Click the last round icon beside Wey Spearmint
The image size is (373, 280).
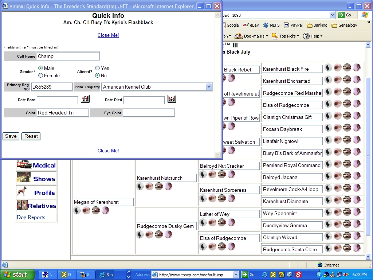pos(357,213)
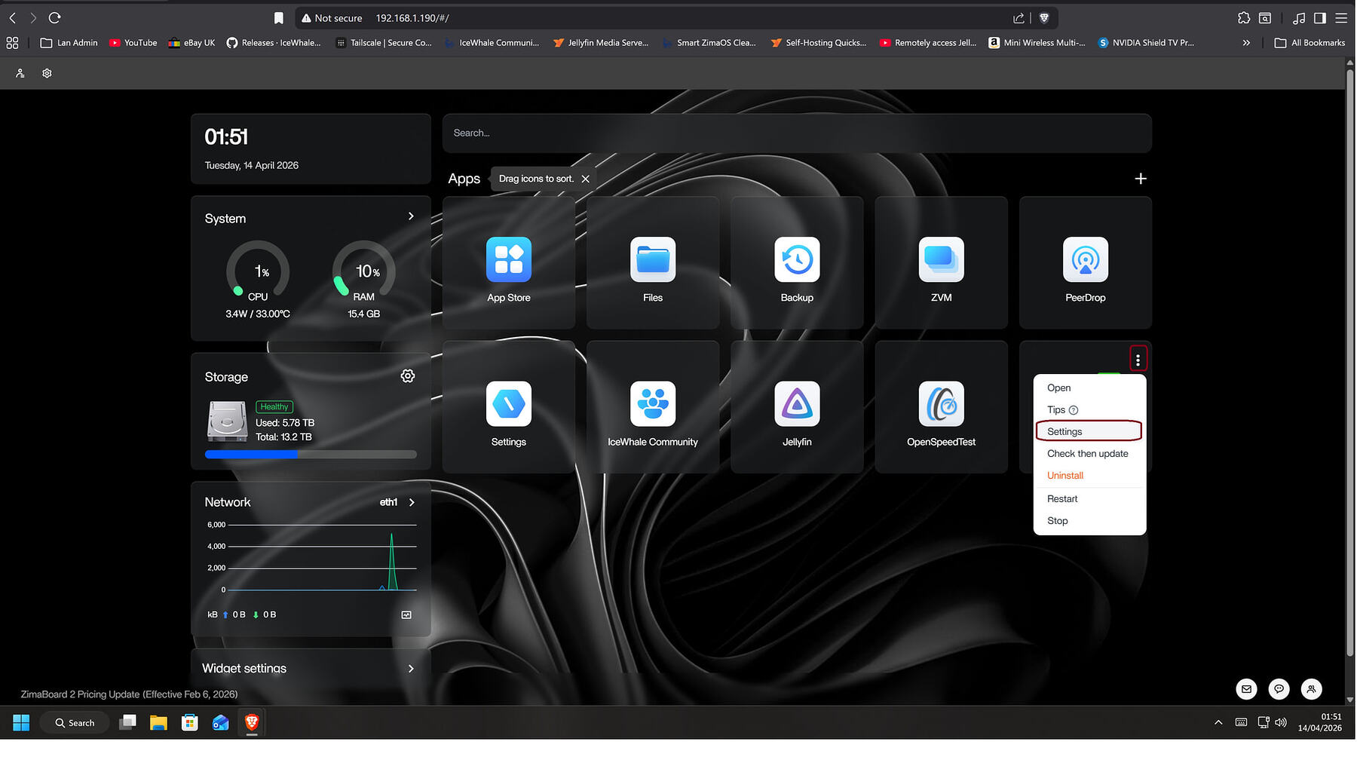Launch PeerDrop from the apps grid
This screenshot has width=1357, height=763.
pos(1084,260)
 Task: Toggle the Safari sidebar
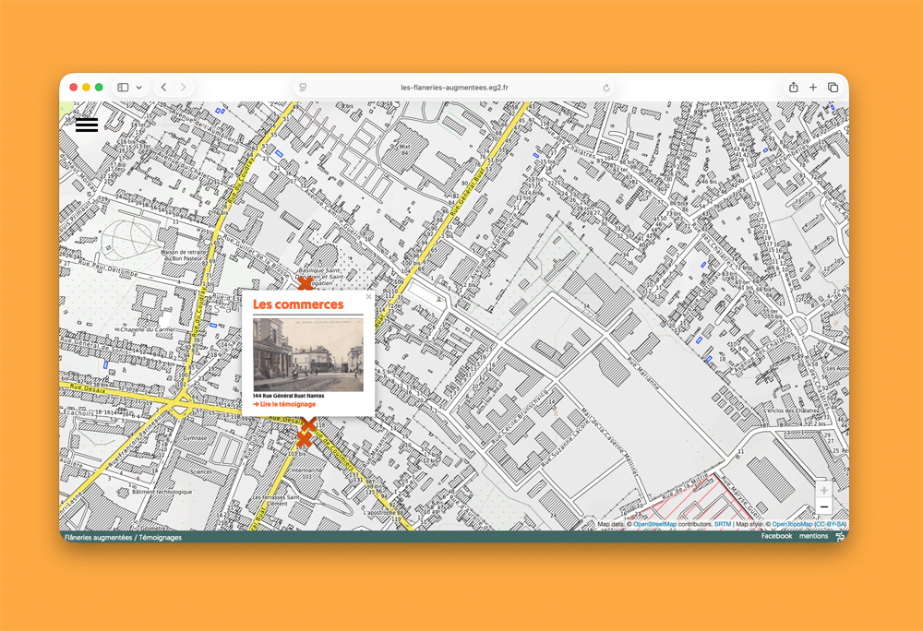(123, 88)
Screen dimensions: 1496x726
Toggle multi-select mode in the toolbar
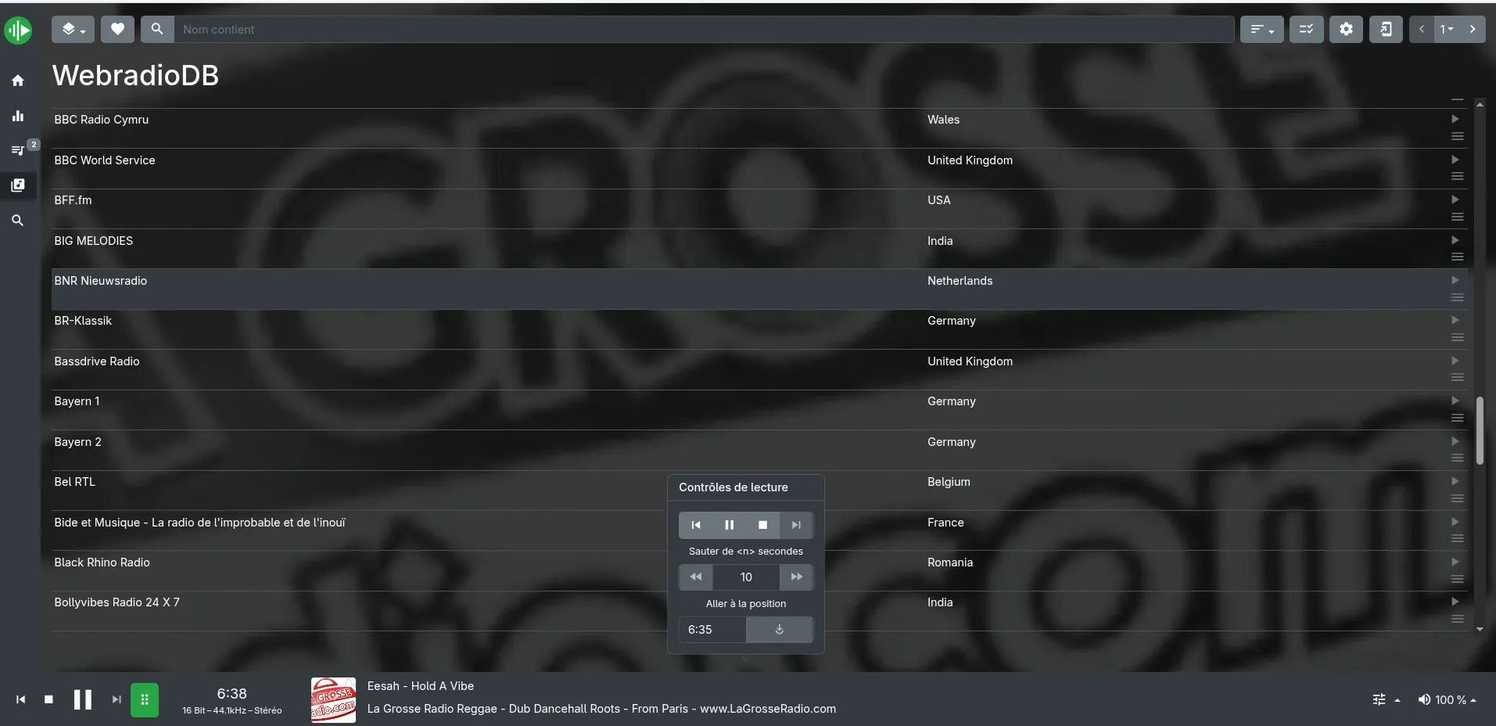(x=1305, y=29)
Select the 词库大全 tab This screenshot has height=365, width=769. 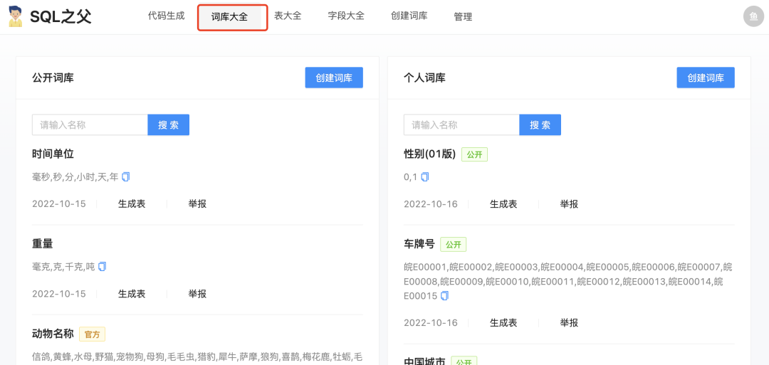pos(229,16)
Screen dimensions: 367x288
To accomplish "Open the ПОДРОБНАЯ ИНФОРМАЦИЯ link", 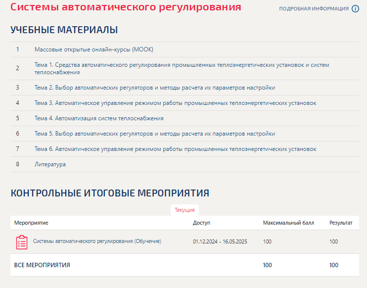I will (x=314, y=9).
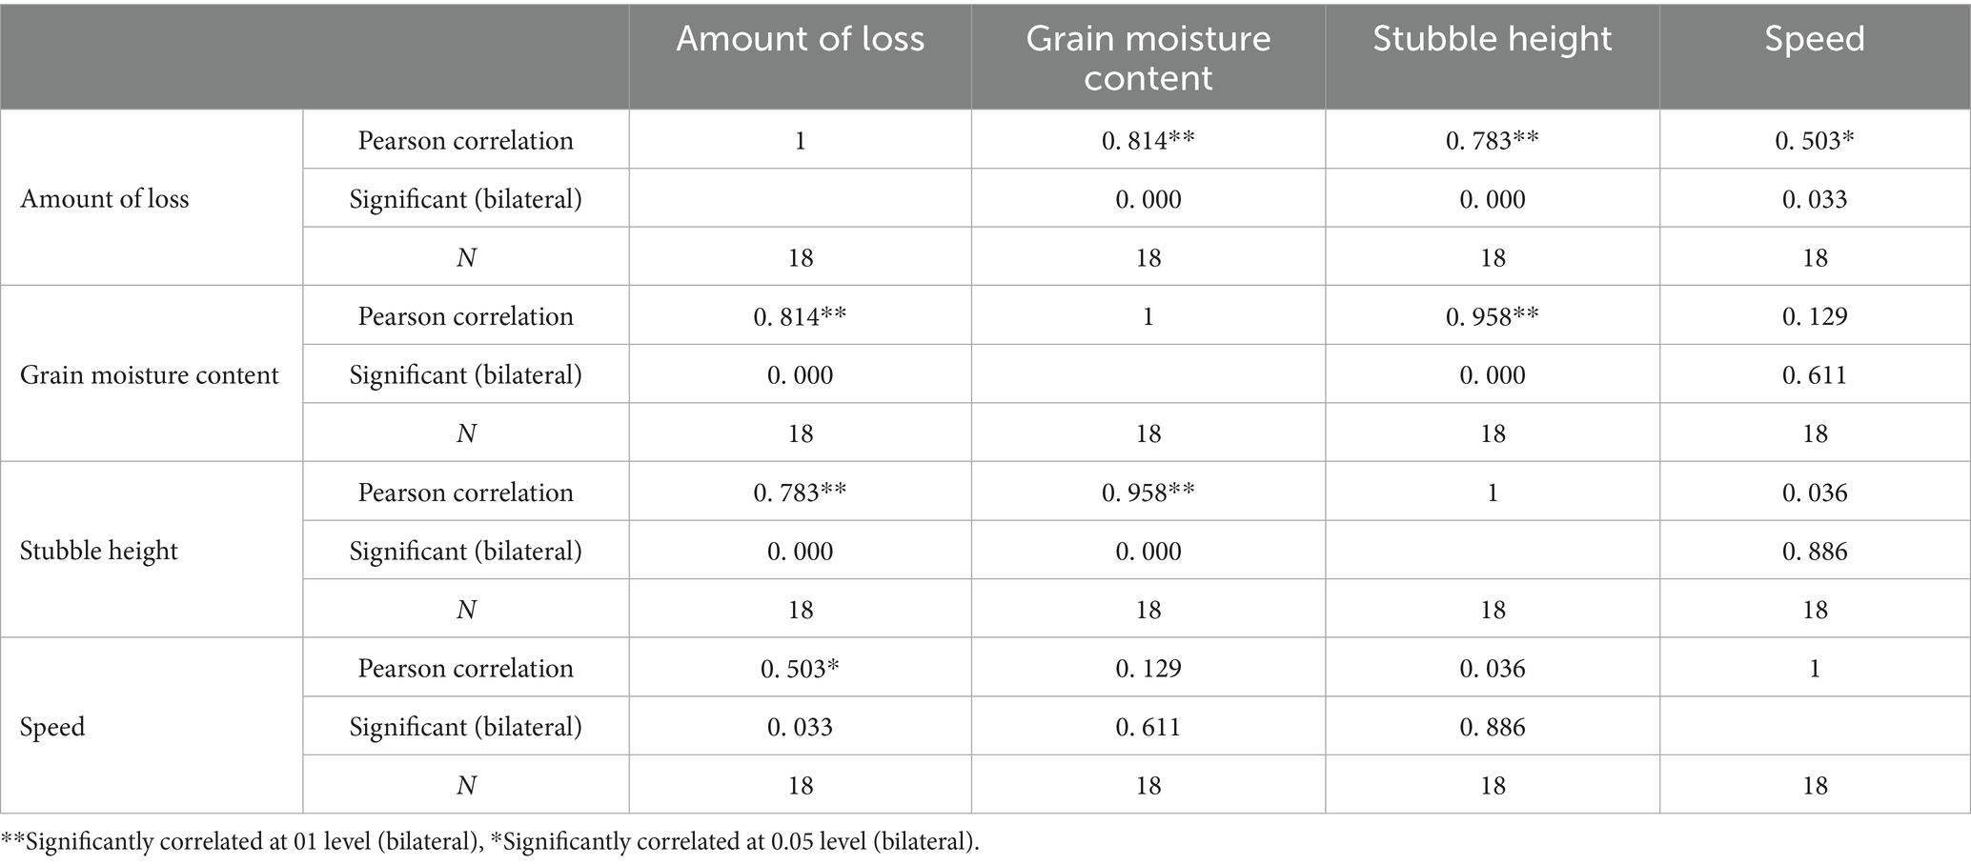This screenshot has width=1971, height=865.
Task: Click the 0.503* value in Speed column
Action: [x=1814, y=140]
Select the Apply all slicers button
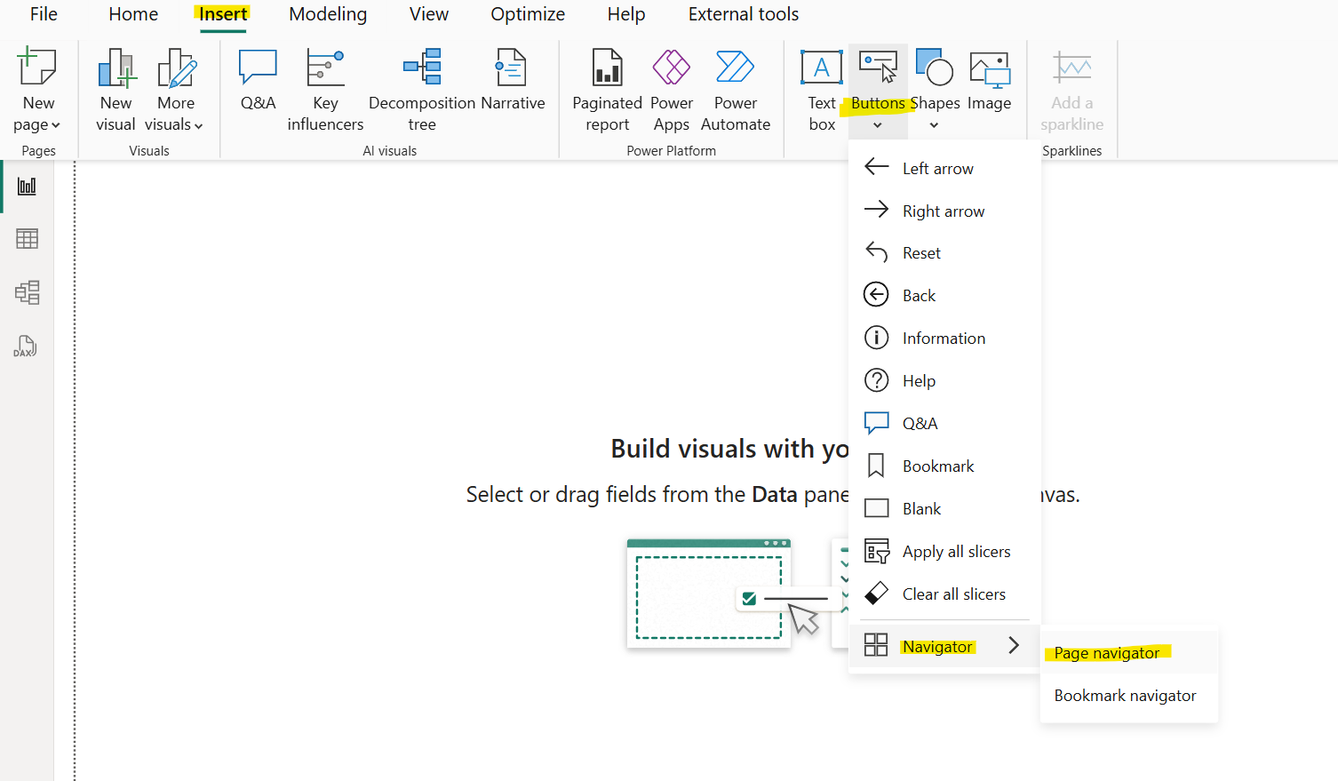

__________

Your instructions - Extract every line of the rows above that contains the string "Toggle", treating uppercase and lowercase letters as different.

Worked solution -
 Task: Toggle the Safari sidebar
Toggle multi-select mode in the toolbar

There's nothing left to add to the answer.